Neues Grundgesetz: Faire Löhne für öffentliche Aufträge – doch nicht für alle
Lukas BraunTariftreuegesetz beschlossen - Neues Grundgesetz: Faire Löhne für öffentliche Aufträge – doch nicht für alle
Der Bundestag hat das Grundgesetz (Gesetz zur fairen Vergabepraxis) verabschiedet, das Unternehmen verpflichtet, vor der Vergabe öffentlicher Aufträge faire Lohn- und Arbeitsstandards einzuhalten. Das Gesetz zielt auf Bau- und Dienstleistungsverträge ab, die mit Steuergeldern finanziert werden, und soll Lohndumping bei staatlich geförderten Projekten verhindern. Die Unterstützung für das Gesetz verlief entlang der Parteigrenzen: Während einige es als längst überfällig begrüßten, kritisierten andere seinen Umfang und die enthaltenen Ausnahmen.

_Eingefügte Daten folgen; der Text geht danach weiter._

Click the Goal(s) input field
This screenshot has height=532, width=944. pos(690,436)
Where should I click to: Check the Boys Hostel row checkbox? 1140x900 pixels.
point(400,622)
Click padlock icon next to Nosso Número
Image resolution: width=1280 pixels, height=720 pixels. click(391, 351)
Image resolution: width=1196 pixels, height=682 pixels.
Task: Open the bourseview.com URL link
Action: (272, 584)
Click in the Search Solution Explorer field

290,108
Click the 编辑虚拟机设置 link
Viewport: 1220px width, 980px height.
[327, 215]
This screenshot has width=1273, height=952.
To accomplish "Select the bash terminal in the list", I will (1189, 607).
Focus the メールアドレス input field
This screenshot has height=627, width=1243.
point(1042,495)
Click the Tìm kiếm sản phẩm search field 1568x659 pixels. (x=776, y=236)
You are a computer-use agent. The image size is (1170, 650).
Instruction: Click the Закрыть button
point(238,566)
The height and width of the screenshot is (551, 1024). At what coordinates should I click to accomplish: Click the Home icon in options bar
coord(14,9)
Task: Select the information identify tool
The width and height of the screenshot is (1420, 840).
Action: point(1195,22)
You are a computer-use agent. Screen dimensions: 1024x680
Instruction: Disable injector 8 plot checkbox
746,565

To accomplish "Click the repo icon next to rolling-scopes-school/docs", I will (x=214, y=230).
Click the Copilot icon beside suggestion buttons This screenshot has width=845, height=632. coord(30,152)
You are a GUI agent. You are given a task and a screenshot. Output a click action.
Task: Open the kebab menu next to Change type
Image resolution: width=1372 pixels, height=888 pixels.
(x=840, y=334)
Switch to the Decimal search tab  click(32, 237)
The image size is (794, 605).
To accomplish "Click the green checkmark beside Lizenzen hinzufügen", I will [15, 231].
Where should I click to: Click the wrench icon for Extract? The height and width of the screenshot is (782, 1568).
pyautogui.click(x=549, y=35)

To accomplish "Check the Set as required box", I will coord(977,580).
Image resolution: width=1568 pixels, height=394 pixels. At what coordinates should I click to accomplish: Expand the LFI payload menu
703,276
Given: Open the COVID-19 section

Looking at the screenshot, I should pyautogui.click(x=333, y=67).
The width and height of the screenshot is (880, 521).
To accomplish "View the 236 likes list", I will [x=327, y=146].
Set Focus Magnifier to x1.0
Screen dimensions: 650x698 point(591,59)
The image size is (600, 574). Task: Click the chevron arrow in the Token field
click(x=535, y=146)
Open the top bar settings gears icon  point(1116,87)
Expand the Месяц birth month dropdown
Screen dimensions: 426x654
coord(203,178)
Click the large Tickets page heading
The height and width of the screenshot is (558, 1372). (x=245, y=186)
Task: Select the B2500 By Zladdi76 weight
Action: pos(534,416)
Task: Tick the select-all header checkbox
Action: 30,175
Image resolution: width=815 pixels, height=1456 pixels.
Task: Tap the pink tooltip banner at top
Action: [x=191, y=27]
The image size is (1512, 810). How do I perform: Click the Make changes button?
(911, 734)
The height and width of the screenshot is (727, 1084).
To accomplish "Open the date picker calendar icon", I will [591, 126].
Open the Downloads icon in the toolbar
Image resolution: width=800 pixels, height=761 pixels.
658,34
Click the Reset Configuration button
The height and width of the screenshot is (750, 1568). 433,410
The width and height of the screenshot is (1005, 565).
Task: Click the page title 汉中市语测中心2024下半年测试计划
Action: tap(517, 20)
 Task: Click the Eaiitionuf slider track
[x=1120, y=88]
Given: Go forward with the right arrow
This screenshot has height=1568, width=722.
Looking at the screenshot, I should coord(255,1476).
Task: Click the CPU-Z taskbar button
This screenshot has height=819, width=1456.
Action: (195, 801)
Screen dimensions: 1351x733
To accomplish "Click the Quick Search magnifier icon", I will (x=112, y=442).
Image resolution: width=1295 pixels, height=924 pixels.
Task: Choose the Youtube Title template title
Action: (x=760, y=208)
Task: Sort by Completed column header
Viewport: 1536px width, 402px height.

Die Regelung war eine zentrale Forderung der SPD, die öffentliche Infrastrukturinvestitionen an starke Arbeitsschutzstandards knüpfen wollte. Nach den neuen Vorschriften müssen Bundesaufträge im Bau- und Dienstleistungssektor nun faire Arbeitsbedingungen garantieren. Allerdings sieht das Gesetz wichtige Ausnahmen vor: Lieferverträge, Aufträge im Bereich Verteidigung oder Sicherheit sowie alle Beschaffungen der Bundeswehr sind bis 2032 ausgenommen. Zudem gelten Schwellenwerte – Verträge müssen 50.000 Euro für reguläre Fälle oder 100.000 Euro bei Direktvergaben durch Sicherheitsbehörden übersteigen.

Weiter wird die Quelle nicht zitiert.